Milton Township Supervisor Lon Bargy favors a feasibility study. He remembers when roads around the lake were just two-track lanes. Most people just visited their cabins for the summer. He said now those cabins have been enlarged to be retirement homes.
“Four or five bathrooms. And if they're staying here year-round, you can't use just a little septic system anymore.”
And today houses completely line the shores of Elk Lake.
The township has a law requiring a septic system inspection when a house sells. But many of the old homes have been in the same family for decades and have never been inspected.
The U.S. Environmental Protection Agency concluded 25 years ago, that septic systems are a practical solution if a centralized sewer system is not available.

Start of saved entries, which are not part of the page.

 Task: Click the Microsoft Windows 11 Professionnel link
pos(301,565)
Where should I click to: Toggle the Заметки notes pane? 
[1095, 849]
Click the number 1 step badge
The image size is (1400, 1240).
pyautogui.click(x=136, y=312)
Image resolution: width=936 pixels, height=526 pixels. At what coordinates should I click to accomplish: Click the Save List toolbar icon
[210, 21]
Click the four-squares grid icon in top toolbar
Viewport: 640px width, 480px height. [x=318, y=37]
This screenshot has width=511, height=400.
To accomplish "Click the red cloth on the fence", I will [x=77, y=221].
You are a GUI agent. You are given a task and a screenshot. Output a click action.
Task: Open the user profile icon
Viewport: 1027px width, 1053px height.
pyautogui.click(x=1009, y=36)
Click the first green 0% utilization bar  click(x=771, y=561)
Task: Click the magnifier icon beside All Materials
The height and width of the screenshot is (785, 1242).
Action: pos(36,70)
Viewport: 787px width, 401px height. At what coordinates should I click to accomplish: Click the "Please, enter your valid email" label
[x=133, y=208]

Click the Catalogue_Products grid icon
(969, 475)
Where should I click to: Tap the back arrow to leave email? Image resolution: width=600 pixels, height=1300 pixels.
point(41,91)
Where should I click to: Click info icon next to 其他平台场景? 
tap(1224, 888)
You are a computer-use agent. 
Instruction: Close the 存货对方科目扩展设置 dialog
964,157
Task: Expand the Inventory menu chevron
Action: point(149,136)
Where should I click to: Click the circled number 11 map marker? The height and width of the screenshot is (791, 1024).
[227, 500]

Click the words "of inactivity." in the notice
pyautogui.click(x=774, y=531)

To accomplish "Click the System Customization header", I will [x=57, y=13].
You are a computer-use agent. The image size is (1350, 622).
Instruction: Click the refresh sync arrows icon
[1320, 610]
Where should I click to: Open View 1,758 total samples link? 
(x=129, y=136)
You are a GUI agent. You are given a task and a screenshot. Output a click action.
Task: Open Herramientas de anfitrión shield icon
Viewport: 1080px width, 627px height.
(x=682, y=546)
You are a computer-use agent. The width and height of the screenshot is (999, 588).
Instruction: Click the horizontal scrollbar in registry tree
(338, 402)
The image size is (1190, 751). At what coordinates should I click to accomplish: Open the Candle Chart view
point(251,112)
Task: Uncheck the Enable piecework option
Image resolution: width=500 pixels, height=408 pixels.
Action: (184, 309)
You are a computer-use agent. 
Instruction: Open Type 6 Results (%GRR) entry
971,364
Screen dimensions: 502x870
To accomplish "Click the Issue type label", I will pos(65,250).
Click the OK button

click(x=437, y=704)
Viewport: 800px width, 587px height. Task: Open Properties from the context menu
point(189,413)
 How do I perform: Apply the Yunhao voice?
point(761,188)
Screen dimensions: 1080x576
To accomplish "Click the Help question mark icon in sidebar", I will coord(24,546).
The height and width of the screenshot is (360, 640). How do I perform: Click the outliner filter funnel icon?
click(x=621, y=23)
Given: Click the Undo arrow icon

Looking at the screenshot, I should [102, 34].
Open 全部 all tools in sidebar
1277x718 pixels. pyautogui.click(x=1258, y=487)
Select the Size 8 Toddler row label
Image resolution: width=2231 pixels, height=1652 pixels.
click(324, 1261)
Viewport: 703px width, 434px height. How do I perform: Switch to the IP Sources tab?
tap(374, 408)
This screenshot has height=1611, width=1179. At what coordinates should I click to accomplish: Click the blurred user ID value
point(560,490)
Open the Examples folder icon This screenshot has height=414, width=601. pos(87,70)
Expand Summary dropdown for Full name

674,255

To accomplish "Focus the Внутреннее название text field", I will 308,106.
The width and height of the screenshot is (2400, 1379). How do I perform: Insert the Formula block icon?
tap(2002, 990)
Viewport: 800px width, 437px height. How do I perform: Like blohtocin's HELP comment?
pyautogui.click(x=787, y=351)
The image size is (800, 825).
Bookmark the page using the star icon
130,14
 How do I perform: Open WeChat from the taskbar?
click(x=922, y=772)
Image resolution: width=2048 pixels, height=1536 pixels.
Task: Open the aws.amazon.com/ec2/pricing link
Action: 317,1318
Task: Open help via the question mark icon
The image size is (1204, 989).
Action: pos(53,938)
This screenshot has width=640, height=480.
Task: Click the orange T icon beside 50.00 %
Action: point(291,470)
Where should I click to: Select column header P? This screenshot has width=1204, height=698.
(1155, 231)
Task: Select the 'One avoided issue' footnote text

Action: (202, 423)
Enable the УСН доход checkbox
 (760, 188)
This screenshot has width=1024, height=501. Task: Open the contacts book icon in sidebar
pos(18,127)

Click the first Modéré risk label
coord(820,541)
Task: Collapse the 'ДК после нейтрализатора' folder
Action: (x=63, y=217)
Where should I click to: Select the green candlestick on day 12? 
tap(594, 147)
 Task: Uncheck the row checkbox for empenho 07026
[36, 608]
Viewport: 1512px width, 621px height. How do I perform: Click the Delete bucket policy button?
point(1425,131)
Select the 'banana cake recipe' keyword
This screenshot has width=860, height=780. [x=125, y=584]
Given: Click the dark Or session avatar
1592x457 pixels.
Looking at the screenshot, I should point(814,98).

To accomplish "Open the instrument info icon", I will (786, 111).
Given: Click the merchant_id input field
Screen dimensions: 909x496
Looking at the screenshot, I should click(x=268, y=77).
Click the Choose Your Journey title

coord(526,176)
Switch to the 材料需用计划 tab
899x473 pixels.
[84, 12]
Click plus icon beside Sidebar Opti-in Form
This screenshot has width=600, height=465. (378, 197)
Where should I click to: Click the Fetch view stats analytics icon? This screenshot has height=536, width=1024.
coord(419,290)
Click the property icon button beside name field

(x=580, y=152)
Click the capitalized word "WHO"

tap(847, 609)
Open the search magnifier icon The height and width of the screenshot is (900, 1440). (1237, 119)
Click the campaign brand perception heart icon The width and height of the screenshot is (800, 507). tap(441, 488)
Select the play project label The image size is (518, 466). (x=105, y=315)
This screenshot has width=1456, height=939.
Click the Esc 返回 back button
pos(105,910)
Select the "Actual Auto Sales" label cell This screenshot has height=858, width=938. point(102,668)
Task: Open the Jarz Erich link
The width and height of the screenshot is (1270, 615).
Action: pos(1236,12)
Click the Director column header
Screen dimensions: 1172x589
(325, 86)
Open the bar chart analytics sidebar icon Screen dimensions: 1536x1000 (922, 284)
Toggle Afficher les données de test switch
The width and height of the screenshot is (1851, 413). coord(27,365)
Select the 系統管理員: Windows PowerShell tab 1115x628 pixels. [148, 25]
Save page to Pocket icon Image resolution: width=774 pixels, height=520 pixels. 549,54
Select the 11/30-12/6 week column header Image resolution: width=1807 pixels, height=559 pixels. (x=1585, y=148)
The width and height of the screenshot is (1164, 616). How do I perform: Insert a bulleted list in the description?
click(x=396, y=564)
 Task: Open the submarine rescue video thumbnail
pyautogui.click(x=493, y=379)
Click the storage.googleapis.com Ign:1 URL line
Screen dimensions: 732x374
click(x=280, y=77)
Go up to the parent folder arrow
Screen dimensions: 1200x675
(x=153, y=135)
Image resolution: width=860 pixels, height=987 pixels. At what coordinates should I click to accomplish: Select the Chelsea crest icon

The state of Michigan plans to offer about $35 million in federal loans to deal with failing septic systems. That is just a drop in the old septic tank compared to what’s needed. State regulators estimate there are 330,000 failing septic systems in the state. Even if the costs were a relatively low $10,000 to repair each one, that would amount to $3.3 billion.
Most of Michigan doesn’t have a “point of sale inspection” requirement like Milton Township does. That results in a really inefficient enforcement program. Local health departments have to actually see a problem before they can do anything.
“So, unless there’s sewage backing up into their basement or sewage pooling in their yard, they don’t know if their septic system is failing.”
Molly Rippke is an aquatic biologist with the Department of Environment, Great Lakes, and Energy. She says state authorities’ hands are tied.
“We don't have a statewide sanitary code. That's something that the Legislature would have to address, so we can only do what we have the authority to do.”
At Elk Lake, Elk Rapids’ Village Manager confirmed its system does have the capacity to handle all the homes around the lake.
Milton Township Supervisor, Lon Bargy, says an engineer told him it might be cheaper if the township built its own system. Besides part of Elk Lake, the township includes parts of other large lakes and a bit of Grand Traverse Bay.
The only way to know what’s best is for the township to get a feasibility study. Robin Sims said she’ll keep campaigning for that.
“I'm going to fight until this gets done,” she said. “I'm not quitting.”